** Working data follows **
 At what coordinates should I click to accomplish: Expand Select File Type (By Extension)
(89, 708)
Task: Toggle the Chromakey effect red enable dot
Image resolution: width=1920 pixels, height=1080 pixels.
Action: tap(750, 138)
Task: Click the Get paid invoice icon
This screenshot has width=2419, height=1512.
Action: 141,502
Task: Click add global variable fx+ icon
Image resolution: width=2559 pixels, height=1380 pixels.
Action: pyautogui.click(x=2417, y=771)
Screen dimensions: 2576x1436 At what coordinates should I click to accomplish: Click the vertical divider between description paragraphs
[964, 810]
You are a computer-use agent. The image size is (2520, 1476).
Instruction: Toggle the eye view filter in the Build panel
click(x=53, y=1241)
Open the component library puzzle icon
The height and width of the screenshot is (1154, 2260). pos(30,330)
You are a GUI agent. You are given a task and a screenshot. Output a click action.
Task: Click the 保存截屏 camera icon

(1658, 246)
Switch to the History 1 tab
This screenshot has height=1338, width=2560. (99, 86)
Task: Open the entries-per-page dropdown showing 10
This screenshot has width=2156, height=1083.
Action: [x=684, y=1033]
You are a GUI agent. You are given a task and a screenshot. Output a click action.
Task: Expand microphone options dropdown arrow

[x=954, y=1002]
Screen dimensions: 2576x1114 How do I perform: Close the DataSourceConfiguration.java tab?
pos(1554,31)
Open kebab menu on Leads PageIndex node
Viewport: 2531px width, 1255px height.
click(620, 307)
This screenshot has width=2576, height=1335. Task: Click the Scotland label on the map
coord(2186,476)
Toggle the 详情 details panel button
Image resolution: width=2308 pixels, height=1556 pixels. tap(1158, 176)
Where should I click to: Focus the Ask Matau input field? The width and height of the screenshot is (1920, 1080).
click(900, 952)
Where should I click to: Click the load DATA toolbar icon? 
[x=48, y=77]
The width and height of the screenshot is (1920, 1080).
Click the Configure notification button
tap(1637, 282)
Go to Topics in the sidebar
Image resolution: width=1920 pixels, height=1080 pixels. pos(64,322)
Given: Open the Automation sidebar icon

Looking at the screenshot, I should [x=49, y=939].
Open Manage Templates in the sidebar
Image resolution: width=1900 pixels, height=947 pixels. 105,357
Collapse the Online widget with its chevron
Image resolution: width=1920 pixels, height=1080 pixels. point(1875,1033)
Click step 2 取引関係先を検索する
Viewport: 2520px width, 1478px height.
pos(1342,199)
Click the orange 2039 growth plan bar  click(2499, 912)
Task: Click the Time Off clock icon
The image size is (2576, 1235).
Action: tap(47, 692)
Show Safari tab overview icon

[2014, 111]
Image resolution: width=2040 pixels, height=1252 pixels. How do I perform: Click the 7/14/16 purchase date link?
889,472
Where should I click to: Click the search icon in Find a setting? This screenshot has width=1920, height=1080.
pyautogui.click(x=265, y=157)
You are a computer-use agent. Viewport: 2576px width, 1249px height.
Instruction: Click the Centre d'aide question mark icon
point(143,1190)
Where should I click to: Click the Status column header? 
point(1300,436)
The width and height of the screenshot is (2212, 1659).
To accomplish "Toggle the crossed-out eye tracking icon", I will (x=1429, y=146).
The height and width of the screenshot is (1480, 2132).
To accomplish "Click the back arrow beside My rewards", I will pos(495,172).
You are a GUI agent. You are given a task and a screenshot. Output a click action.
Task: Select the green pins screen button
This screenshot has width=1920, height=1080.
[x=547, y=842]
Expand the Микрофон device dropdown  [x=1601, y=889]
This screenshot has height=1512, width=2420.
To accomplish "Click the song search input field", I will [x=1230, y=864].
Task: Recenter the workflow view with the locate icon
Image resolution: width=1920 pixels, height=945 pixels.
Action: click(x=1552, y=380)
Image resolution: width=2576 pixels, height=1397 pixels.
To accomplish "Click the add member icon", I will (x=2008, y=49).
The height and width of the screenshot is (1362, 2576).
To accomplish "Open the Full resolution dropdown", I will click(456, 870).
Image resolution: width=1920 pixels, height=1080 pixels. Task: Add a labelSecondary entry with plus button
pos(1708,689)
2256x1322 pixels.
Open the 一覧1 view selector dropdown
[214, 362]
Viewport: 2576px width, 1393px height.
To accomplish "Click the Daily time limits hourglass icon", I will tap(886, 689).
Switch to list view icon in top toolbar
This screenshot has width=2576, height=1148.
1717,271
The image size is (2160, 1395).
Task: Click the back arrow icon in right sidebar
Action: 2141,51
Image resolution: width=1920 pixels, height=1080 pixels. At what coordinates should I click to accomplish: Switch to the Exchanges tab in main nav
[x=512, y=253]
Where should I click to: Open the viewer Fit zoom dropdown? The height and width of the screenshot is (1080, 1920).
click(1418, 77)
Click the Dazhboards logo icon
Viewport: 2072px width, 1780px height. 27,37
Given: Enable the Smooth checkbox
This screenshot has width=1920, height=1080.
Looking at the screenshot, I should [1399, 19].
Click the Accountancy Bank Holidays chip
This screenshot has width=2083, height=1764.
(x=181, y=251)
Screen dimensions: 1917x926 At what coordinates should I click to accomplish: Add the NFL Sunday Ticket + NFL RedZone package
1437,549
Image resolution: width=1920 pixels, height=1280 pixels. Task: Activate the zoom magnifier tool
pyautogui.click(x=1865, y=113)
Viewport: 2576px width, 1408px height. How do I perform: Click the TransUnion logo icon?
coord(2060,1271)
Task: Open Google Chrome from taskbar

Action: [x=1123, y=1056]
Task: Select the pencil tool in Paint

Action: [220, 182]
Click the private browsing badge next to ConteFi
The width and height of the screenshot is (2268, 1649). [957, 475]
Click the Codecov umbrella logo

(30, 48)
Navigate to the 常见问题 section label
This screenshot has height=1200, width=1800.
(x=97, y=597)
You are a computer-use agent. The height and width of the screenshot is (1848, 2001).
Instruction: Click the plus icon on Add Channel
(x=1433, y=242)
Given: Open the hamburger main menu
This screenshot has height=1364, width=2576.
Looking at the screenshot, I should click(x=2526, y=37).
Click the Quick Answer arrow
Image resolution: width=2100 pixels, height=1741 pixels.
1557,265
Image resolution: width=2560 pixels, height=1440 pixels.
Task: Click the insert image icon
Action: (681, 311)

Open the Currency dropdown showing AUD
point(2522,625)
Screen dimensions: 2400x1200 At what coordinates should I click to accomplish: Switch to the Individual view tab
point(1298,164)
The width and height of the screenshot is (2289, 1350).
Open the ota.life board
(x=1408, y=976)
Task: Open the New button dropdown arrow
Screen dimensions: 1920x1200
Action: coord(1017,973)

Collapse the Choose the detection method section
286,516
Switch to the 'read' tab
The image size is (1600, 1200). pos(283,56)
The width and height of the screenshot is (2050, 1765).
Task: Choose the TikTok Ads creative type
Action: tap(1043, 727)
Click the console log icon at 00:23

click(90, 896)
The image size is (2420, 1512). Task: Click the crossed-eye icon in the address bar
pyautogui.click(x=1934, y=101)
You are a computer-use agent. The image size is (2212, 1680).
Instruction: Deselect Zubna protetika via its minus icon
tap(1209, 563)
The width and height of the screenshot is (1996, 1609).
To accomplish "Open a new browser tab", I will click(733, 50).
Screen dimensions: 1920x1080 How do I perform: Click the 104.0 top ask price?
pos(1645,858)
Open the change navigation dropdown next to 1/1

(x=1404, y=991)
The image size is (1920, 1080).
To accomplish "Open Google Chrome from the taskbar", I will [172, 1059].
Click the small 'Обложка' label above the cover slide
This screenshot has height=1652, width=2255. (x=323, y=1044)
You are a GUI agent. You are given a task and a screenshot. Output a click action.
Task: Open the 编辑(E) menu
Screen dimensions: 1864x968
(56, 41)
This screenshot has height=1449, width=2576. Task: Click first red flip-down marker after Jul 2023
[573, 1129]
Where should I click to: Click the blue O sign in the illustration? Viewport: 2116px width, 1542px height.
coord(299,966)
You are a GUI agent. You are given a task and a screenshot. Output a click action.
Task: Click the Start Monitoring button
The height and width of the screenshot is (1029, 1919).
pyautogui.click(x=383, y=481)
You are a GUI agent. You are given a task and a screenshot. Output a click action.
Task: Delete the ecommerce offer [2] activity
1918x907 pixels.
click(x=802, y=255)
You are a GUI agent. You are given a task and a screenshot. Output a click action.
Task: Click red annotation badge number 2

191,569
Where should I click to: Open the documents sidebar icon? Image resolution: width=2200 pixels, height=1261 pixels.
** End of Working data **
"computer" is the string to look for; please copy every line of the records above where it appears.

--- Answer to this problem ---
You are a computer-use agent. The image size is (2520, 1476).
You are a computer-use agent. Viewport: 2576px width, 1249px height.
You are a computer-use agent. The height and width of the screenshot is (1848, 2001).
You are a computer-use agent. The image size is (2212, 1680).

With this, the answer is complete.